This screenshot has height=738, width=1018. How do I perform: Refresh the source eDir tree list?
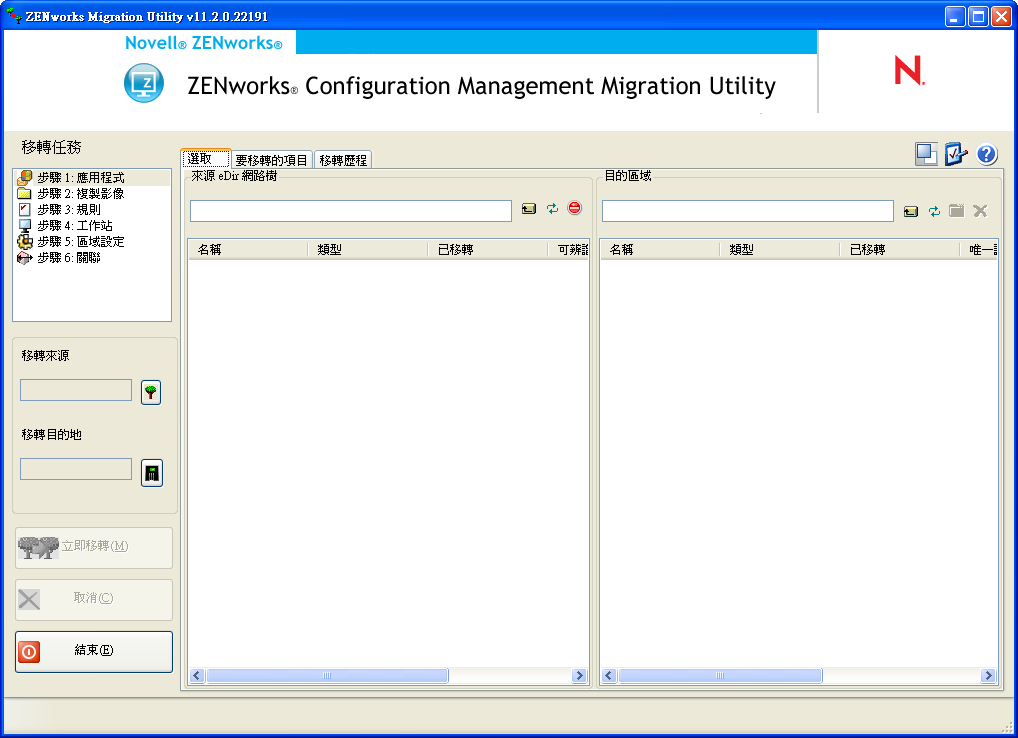click(x=552, y=209)
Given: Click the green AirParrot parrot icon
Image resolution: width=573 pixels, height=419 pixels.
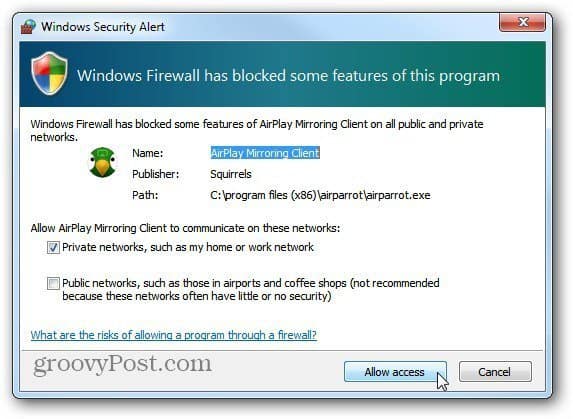Looking at the screenshot, I should 102,163.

################

## Exercise:
Write out all the entries precisely as given, omitting each image.

## Output of the task:
This screenshot has height=738, width=1018. How do I perform: Refresh the source eDir tree list?
click(x=552, y=209)
Given: Click the green AirParrot parrot icon
Image resolution: width=573 pixels, height=419 pixels.
Looking at the screenshot, I should 102,163.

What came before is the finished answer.